Restate the listing below with no word altered.
==== EXERCISE MATERIALS ====
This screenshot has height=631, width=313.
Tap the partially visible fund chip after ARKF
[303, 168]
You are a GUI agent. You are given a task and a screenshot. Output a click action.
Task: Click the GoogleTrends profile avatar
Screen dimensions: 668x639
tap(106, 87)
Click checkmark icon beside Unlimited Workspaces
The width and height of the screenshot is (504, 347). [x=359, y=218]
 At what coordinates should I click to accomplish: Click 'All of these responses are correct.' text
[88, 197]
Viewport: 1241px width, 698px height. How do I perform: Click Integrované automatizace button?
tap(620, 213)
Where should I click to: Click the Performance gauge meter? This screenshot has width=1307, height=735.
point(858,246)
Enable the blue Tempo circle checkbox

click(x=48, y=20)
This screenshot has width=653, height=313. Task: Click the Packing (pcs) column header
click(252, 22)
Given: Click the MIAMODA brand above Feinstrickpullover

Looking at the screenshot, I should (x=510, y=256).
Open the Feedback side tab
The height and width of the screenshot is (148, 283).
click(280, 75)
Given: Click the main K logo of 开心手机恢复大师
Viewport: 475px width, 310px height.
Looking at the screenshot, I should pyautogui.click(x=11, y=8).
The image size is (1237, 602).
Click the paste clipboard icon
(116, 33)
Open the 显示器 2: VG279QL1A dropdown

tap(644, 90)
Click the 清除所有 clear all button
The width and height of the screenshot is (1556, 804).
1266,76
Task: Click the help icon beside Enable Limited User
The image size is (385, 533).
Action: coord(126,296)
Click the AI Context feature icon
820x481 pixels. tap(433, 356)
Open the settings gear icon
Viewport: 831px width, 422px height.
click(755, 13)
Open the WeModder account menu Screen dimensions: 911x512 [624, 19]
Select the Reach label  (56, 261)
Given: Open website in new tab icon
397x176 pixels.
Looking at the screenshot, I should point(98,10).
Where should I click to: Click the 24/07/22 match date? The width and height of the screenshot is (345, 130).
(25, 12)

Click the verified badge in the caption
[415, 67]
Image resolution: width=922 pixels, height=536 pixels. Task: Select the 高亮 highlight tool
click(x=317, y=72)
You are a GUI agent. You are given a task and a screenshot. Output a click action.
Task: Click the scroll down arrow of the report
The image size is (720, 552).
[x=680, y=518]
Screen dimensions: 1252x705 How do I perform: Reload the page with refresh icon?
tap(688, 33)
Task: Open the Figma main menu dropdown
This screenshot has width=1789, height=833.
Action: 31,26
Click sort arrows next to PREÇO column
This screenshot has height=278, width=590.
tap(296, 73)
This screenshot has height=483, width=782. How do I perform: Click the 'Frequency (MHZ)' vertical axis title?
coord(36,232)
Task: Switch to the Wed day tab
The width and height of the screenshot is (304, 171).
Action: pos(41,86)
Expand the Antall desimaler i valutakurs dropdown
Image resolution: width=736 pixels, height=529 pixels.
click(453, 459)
====
§ SOLUTION FOR THIS TASK:
This screenshot has height=631, width=313.
Tap the partially visible fund chip after ARKF
[303, 168]
You are a GUI agent. You are given a task and a screenshot. Output a click action.
Task: Click the GoogleTrends profile avatar
Screen dimensions: 668x639
tap(106, 87)
Click checkmark icon beside Unlimited Workspaces
The width and height of the screenshot is (504, 347). [x=359, y=218]
 At what coordinates should I click to accomplish: Click 'All of these responses are correct.' text
[88, 197]
Viewport: 1241px width, 698px height. How do I perform: Click Integrované automatizace button?
tap(620, 213)
Where should I click to: Click the Performance gauge meter? This screenshot has width=1307, height=735.
point(858,246)
Enable the blue Tempo circle checkbox

click(x=48, y=20)
This screenshot has width=653, height=313. Task: Click the Packing (pcs) column header
click(252, 22)
Given: Click the MIAMODA brand above Feinstrickpullover

Looking at the screenshot, I should (x=510, y=256).
Open the Feedback side tab
The height and width of the screenshot is (148, 283).
click(280, 75)
Given: Click the main K logo of 开心手机恢复大师
Viewport: 475px width, 310px height.
Looking at the screenshot, I should pyautogui.click(x=11, y=8).
The image size is (1237, 602).
Click the paste clipboard icon
(116, 33)
Open the 显示器 2: VG279QL1A dropdown

tap(644, 90)
Click the 清除所有 clear all button
The width and height of the screenshot is (1556, 804).
1266,76
Task: Click the help icon beside Enable Limited User
The image size is (385, 533).
Action: coord(126,296)
Click the AI Context feature icon
820x481 pixels. tap(433, 356)
Open the settings gear icon
Viewport: 831px width, 422px height.
click(755, 13)
Open the WeModder account menu Screen dimensions: 911x512 [624, 19]
Select the Reach label  (56, 261)
Given: Open website in new tab icon
397x176 pixels.
Looking at the screenshot, I should point(98,10).
Where should I click to: Click the 24/07/22 match date? The width and height of the screenshot is (345, 130).
(25, 12)

Click the verified badge in the caption
[415, 67]
Image resolution: width=922 pixels, height=536 pixels. Task: Select the 高亮 highlight tool
click(x=317, y=72)
You are a GUI agent. You are given a task and a screenshot. Output a click action.
Task: Click the scroll down arrow of the report
The image size is (720, 552).
[x=680, y=518]
Screen dimensions: 1252x705 How do I perform: Reload the page with refresh icon?
tap(688, 33)
Task: Open the Figma main menu dropdown
This screenshot has width=1789, height=833.
Action: 31,26
Click sort arrows next to PREÇO column
This screenshot has height=278, width=590.
tap(296, 73)
This screenshot has height=483, width=782. How do I perform: Click the 'Frequency (MHZ)' vertical axis title?
coord(36,232)
Task: Switch to the Wed day tab
The width and height of the screenshot is (304, 171).
Action: pos(41,86)
Expand the Antall desimaler i valutakurs dropdown
Image resolution: width=736 pixels, height=529 pixels.
click(453, 459)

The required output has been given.